Integrated Admission and Congestion Control for QoS Support in Clusters
Ki Hwan Yum, Eun Jung Kim, Chita R. Das, Mazin Yousif, Jose Duato
Admission and congestion control mechanisms are integral parts of any Quality of Service (QoS) design for networks that support integrated traffic. While an admission control algorithm helps in delivering the assured performance, a congestion control algorithm regulates traffic injection to avoid network saturation. In this paper, we propose an admission control algorithm and a congestion control algorithm for clusters, which are increasingly being used in a diverse set of applications that require QoS guarantees. The uniqueness of our approach is that we develop these algorithms for wormhole-switched networks, which have been used in designing clusters.

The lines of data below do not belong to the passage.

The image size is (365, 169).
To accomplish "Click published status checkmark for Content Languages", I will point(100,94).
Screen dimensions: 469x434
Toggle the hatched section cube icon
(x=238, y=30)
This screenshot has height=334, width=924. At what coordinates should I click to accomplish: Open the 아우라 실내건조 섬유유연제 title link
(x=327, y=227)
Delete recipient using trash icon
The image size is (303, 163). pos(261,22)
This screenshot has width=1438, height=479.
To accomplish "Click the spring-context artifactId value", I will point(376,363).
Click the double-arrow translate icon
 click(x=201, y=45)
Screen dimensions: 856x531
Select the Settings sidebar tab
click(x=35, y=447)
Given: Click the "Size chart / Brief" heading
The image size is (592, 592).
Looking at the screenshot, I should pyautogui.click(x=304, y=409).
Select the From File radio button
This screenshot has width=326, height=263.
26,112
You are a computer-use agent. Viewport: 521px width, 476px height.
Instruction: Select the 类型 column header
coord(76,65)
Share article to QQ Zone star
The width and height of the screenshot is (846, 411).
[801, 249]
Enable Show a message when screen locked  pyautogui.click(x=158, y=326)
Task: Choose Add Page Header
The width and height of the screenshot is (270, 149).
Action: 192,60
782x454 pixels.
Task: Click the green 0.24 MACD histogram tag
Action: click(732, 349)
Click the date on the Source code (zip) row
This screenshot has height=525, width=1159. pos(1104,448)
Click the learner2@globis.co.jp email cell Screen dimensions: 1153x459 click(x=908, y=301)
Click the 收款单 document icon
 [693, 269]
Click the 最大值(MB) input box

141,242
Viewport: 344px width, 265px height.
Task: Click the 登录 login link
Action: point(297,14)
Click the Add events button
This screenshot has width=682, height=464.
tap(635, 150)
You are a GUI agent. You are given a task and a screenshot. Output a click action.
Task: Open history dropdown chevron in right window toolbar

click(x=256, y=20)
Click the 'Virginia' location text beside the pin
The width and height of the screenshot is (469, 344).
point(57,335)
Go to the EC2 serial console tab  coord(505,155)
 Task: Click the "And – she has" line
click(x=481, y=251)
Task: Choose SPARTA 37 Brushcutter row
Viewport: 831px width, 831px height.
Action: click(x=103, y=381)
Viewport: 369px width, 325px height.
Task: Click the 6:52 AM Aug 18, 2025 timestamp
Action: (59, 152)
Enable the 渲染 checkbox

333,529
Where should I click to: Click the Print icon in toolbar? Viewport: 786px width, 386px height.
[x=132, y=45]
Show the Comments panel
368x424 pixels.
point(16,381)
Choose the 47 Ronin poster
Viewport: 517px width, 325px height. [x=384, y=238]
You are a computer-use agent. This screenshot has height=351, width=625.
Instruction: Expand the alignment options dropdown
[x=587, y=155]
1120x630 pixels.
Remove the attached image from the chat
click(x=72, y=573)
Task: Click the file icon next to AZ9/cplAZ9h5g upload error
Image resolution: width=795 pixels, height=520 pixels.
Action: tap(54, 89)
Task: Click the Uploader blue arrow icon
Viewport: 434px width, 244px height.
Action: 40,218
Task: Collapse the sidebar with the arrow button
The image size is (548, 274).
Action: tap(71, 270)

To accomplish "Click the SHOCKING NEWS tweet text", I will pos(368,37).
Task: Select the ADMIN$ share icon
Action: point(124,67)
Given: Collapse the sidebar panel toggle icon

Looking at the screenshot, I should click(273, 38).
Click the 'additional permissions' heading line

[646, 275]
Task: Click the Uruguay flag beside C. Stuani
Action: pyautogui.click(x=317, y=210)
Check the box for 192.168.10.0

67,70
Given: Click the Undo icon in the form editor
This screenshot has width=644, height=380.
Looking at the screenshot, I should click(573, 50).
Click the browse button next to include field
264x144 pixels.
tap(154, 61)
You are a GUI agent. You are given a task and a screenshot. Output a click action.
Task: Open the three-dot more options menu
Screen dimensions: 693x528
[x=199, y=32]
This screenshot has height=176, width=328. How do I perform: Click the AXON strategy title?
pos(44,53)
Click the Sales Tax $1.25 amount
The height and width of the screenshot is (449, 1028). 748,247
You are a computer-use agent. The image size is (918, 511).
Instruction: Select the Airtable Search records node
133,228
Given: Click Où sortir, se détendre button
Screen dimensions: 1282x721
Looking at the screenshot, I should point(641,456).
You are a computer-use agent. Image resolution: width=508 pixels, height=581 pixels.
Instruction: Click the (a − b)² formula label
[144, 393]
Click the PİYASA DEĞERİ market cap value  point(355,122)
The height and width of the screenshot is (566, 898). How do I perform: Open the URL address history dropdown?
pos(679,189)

We use QoS-capable wormhole routers and QoS-capable network interface cards (NICs), referred to as Host Channel Adapters (HCAs) in InfiniBand Architecture (IBA), to evaluate the effectiveness of these algorithms. The admission control is applied at the HCAs and the routers, while the congestion control is deployed only at the HCAs. A mixed workload consisting of best effort, real-time, and control traffic is used to investigate the effectiveness of the proposed schemes.
Simulation results with a single router (8-port) cluster and a 2-D mesh network cluster indicate that the admission and congestion control algorithms are quite effective in delivering the assured performance. The proposed credit-based congestion control algorithm is simple and practical in that it relies on hardware already available in the HCA/NIC to regulate traffic injection.